[Dataset entries]
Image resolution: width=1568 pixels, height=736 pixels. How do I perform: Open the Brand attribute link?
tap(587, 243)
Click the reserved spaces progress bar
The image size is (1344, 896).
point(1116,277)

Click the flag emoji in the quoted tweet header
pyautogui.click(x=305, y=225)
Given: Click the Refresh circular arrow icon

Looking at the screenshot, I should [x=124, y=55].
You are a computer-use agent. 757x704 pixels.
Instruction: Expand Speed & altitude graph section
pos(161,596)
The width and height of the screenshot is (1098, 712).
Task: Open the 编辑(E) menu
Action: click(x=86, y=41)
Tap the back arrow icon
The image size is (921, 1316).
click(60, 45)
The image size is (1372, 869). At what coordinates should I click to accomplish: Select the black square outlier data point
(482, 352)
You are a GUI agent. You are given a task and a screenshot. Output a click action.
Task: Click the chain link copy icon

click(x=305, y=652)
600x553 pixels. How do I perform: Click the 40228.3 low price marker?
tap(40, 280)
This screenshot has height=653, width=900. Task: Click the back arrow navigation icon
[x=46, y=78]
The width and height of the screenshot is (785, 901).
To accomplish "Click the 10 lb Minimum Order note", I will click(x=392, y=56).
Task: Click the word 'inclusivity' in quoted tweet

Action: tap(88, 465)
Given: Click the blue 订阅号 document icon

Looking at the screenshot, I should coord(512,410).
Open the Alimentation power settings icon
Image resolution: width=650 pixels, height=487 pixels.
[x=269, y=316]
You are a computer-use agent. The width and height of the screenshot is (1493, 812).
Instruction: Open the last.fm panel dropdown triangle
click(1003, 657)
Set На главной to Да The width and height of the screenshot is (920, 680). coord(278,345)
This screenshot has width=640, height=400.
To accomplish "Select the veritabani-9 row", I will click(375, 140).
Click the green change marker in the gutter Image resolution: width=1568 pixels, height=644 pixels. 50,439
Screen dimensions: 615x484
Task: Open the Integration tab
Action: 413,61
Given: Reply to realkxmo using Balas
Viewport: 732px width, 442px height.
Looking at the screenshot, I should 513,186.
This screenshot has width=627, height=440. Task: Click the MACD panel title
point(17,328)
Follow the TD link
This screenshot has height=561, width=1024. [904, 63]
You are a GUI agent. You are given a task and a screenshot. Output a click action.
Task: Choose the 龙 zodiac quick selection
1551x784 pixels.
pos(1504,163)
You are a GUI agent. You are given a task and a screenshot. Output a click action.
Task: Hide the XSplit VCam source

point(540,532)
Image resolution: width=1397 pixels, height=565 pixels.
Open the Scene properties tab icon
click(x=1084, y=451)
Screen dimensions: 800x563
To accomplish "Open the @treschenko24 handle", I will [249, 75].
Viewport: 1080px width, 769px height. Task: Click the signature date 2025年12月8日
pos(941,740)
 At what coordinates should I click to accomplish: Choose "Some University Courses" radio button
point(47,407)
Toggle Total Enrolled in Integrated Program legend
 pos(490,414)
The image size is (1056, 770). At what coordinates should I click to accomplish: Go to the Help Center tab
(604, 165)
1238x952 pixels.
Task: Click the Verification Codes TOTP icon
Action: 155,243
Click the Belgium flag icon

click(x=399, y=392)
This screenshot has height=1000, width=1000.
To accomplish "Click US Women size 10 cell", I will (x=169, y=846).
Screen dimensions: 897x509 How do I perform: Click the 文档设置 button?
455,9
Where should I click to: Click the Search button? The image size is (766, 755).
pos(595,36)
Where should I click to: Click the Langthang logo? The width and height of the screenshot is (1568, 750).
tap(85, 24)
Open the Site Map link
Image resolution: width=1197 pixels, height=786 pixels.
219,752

◆ Task ◆
All of the entries above must be transcribed exactly.

◆ Exercise solution ◆
Image resolution: width=1568 pixels, height=736 pixels. How do I perform: Open the Brand attribute link?
tap(587, 243)
Click the reserved spaces progress bar
The image size is (1344, 896).
point(1116,277)

Click the flag emoji in the quoted tweet header
pyautogui.click(x=305, y=225)
Given: Click the Refresh circular arrow icon

Looking at the screenshot, I should [x=124, y=55].
You are a computer-use agent. 757x704 pixels.
Instruction: Expand Speed & altitude graph section
pos(161,596)
The width and height of the screenshot is (1098, 712).
Task: Open the 编辑(E) menu
Action: click(x=86, y=41)
Tap the back arrow icon
The image size is (921, 1316).
click(60, 45)
The image size is (1372, 869). At what coordinates should I click to accomplish: Select the black square outlier data point
(482, 352)
You are a GUI agent. You are given a task and a screenshot. Output a click action.
Task: Click the chain link copy icon

click(x=305, y=652)
600x553 pixels. How do I perform: Click the 40228.3 low price marker?
tap(40, 280)
This screenshot has height=653, width=900. Task: Click the back arrow navigation icon
[x=46, y=78]
The width and height of the screenshot is (785, 901).
To accomplish "Click the 10 lb Minimum Order note", I will click(x=392, y=56).
Task: Click the word 'inclusivity' in quoted tweet

Action: tap(88, 465)
Given: Click the blue 订阅号 document icon

Looking at the screenshot, I should coord(512,410).
Open the Alimentation power settings icon
Image resolution: width=650 pixels, height=487 pixels.
[x=269, y=316]
You are a computer-use agent. The width and height of the screenshot is (1493, 812).
Instruction: Open the last.fm panel dropdown triangle
click(1003, 657)
Set На главной to Да The width and height of the screenshot is (920, 680). coord(278,345)
This screenshot has width=640, height=400.
To accomplish "Select the veritabani-9 row", I will click(375, 140).
Click the green change marker in the gutter Image resolution: width=1568 pixels, height=644 pixels. 50,439
Screen dimensions: 615x484
Task: Open the Integration tab
Action: 413,61
Given: Reply to realkxmo using Balas
Viewport: 732px width, 442px height.
Looking at the screenshot, I should 513,186.
This screenshot has width=627, height=440. Task: Click the MACD panel title
point(17,328)
Follow the TD link
This screenshot has height=561, width=1024. [904, 63]
You are a GUI agent. You are given a task and a screenshot. Output a click action.
Task: Choose the 龙 zodiac quick selection
1551x784 pixels.
pos(1504,163)
You are a GUI agent. You are given a task and a screenshot. Output a click action.
Task: Hide the XSplit VCam source

point(540,532)
Image resolution: width=1397 pixels, height=565 pixels.
Open the Scene properties tab icon
click(x=1084, y=451)
Screen dimensions: 800x563
To accomplish "Open the @treschenko24 handle", I will [249, 75].
Viewport: 1080px width, 769px height. Task: Click the signature date 2025年12月8日
pos(941,740)
 At what coordinates should I click to accomplish: Choose "Some University Courses" radio button
point(47,407)
Toggle Total Enrolled in Integrated Program legend
 pos(490,414)
The image size is (1056, 770). At what coordinates should I click to accomplish: Go to the Help Center tab
(604, 165)
1238x952 pixels.
Task: Click the Verification Codes TOTP icon
Action: 155,243
Click the Belgium flag icon

click(x=399, y=392)
This screenshot has height=1000, width=1000.
To accomplish "Click US Women size 10 cell", I will (x=169, y=846).
Screen dimensions: 897x509 How do I perform: Click the 文档设置 button?
455,9
Where should I click to: Click the Search button? The image size is (766, 755).
pos(595,36)
Where should I click to: Click the Langthang logo? The width and height of the screenshot is (1568, 750).
tap(85, 24)
Open the Site Map link
Image resolution: width=1197 pixels, height=786 pixels.
219,752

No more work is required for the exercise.